You’ve decided to take your first steps towards the boardroom, refined your CV and social media presence and nurtured your strategic networks. Now you’ve identified a role of interest and secured yourself an interview. What should you expect on the day?
First, you need to make sure you’re in the room for the right reasons. Ensure you have a connection to the purpose of the organisation. The ‘Dorothy Dixer’ – “So, why are you interested in the role? What makes you the best candidate? Tell us about your motivation for seeking nomination”. If you’re struggling to answer this question, you probably shouldn’t be there anyway, so save yourself and the panel’s time and focus on other opportunities.
Second, You will need to explain what it is that you bring to the table and how it fits with the organisation, i.e., matching the gaps in their skills matrix with your skills to ensure you can contribute in a meaningful way. “What skills do boards need and which of those do you have?” Gone are the days when boards were populated solely by lawyers, accountants and CEOs.
Third, do your due diligence. This might seem obvious but read the annual report, know the vision, values and purpose of the organisation, read up on the legislation and governance structure, and familiarise yourself with the current strategy document. “What do you see as the major challenges and imperatives involved in implementing the board’s 2020-25 Strategy?” “If you are appointed, how will you help deliver the Minister’s vision?” In my experience, many people fail here. You won’t have all the information to make a fully informed response but it will demonstrate you’ve thought about it and developed a position.
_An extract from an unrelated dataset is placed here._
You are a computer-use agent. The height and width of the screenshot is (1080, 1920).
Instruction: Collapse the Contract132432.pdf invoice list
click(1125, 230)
Fourth, you need to anticipate the other questions you’re going to be asked. Expect the panel to target your understanding of the role of a board and the attributes of a good director. They will look for examples where you have demonstrated those attributes. They will also test your technical skills if that’s a key component of the conversation (ICT, finance, risk, etc.). Remind yourself of best practice governance, so you are equipped to answer the following:
- What strategies do you have for managing a conflict of interest in yourself or others?
- What data (financial and non-financial) do you like to see to ensure an organisation is being managed appropriately?
- Who are the board’s key stakeholders and how will you engage with them?
- What do you consider to be the board’s responsibility for risk management?
Fifth, be prepared to talk about some of your softer skills; intellectual agility, EQ, tact, collaboration, judgement, strategic thinking, influence, commitment, humility, ethical standards. Have examples of where you have demonstrated these skills ready to go. “What is your proudest accomplishment in setting a strategy and why? What is your approach to leading a room to consensus? Give us an example of a time where your integrity was tested.”
Sixth, enjoy it. In my experience, the people across the table really want you to shine. You’re in the room for the right reasons and have already beaten a lot of the competition, so try to relax and back yourself.
Clearly every organisation is unique and there will always be variations in what you experience in interview. But if you follow these simple tips you will certainly be giving yourself the best opportunity to be successful. These aren’t shortcuts – rather, this is basic due diligence and will reflect positively on you on the day. And even if you don’t get the role, consider it preparation for the next interview. Now, get to it!